In [1]:
%load_ext autoreload
%autoreload 2

In [2]:
import matrix_loader as loader

# Final Project Journal
*Luna Yee (with Nathaniel Sauerberg)*

## Project Overview

Our goal is to expand upon the work of Griffiths *et al.* by comparing other web search ranking algorithms to Google's PageRank in order to test whether PageRank is the best such model, or if another algorithm such as HITS could more closely resemble how we rank items.

## Project Log

### Project Log: Oct 21

Nathaniel and I reviewed the scholarly articles behind our project.

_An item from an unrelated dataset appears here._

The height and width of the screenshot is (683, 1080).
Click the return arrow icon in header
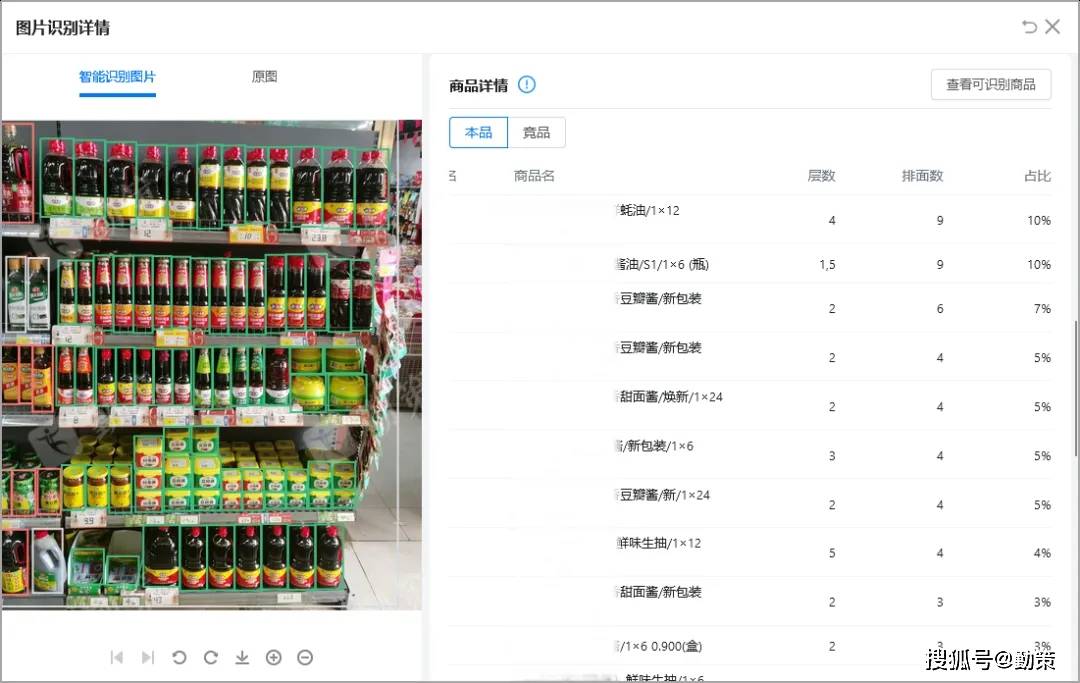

Primarily, we looked to Griffiths *et al.*'s <a href="">Google and the Mind</a> to better understand the methods that Griffiths *et al.* used to create and process the semantic network of the association data from Nelson, McEvoy and Schreiber. Our upcoming goal is to develop functions to (1) read the data into memory, (2) sort this data into an association matrix, and (3) make this data accessible in a format that is useful for our search algorithms.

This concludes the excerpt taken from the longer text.